High Numbers

By LLOYD SCHWARTZ  |  November 16, 2006

Richard Pittman led a performance that emphasized the lyrical expansiveness but played down the slapstick humor of Carter’s exuberant Triple Duo (1982), perhaps the work that inaugurates his full-bodied late period. Carter says that he conceives of each instrument as a character; Neidich was the only performer who took him at his word.

The largest work on the program was A Mirror on Which To Dwell, Carter’s 1975 setting of six mysterious Elizabeth Bishop poems (he calls the piece “considerations about nature, love, and isolation”) — three reticent, ambiguous love poems alternating with poems about art, nature, and politics. (In “View of the Capitol from the Library of Congress,” Bishop tries to hear the Air Force Band, but the music seems to get caught in the trees; the poem, written in 1950, ends: “the gathered brasses want to go/boom-boom.”)

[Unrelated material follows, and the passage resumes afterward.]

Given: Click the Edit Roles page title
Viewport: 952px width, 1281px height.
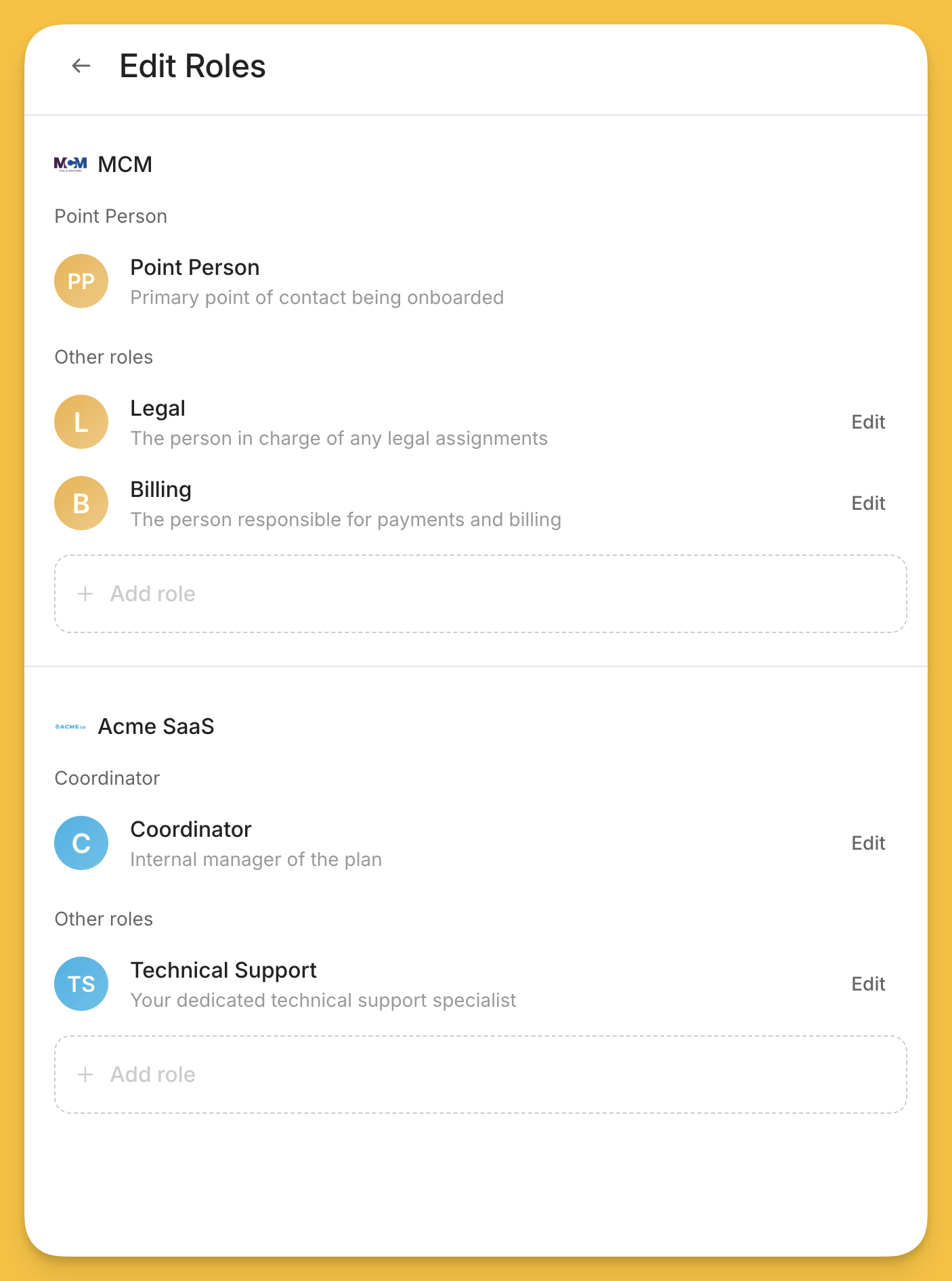Looking at the screenshot, I should coord(192,66).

Carter’s setting is mysteriously shimmering and witty. Laura Ahlbeck (oboe) was a touching sandpiper, looking for “something, something, something” in the mist. The Bishop cycle needs a singer of exquisite lyric purity who also understands what the poems mean. The imaginative British soprano Jane Manning was at her best in pianissimo passages, where Pittman really restrained the ensemble (Carter insists in the score that the dynamics be adjusted around the vocal line, but Pittman didn’t always obey). Her voice sometimes wavered too tremulously or had to reach too high to convey the words clearly, and the poems really require a more American diction. Musica Viva’s first go at this work, in 1977, with the radiant, articulate soprano Diana Hoagland, remains the best performance I’ve heard. Seeing Karol Bennett in the audience made me desperate to hear her do it. (A follow-up Carter evening at the New England Conservatory took place too late to review in this issue.)

f Russell Sherman in Beethoven’s Emperor Concerto is one of the great things in music, and it sounded better than ever with the energetic and sympathetic support of Benjamin Zander and the Boston Philharmonic. The hymn-like Adagio had a special warmth and tenderness (after a bit of roughness in the ensemble string playing of the first movement), and the Finale a dancing upbeat lilt. I was struck this time by the utter conviction in Sherman’s playing of the rows of unharmonized single notes — the way he transforms mere notes into phrases and phrases into lines of thought. And by the exquisitely delicate high notes (I’m thinking of the mysteriously chiming march-like theme in the first movement) that somehow avoid any trace of preciosity.

Keeping to the military theme, Zander then chose a work he’s never played before: Carl Nielsen’s Fourth Symphony (Inextinguishable), composed between 1914 and 1916, his moving, powerful statement about the Great War. In the last of its four connected movements, two sets of timpani, from opposite sides of the stage, battle it out, with everyone else caught in the middle. It’s an unsettling work, full of unpredictable off-balance phrases and odd mixtures of color (mainly dark, but also transparent).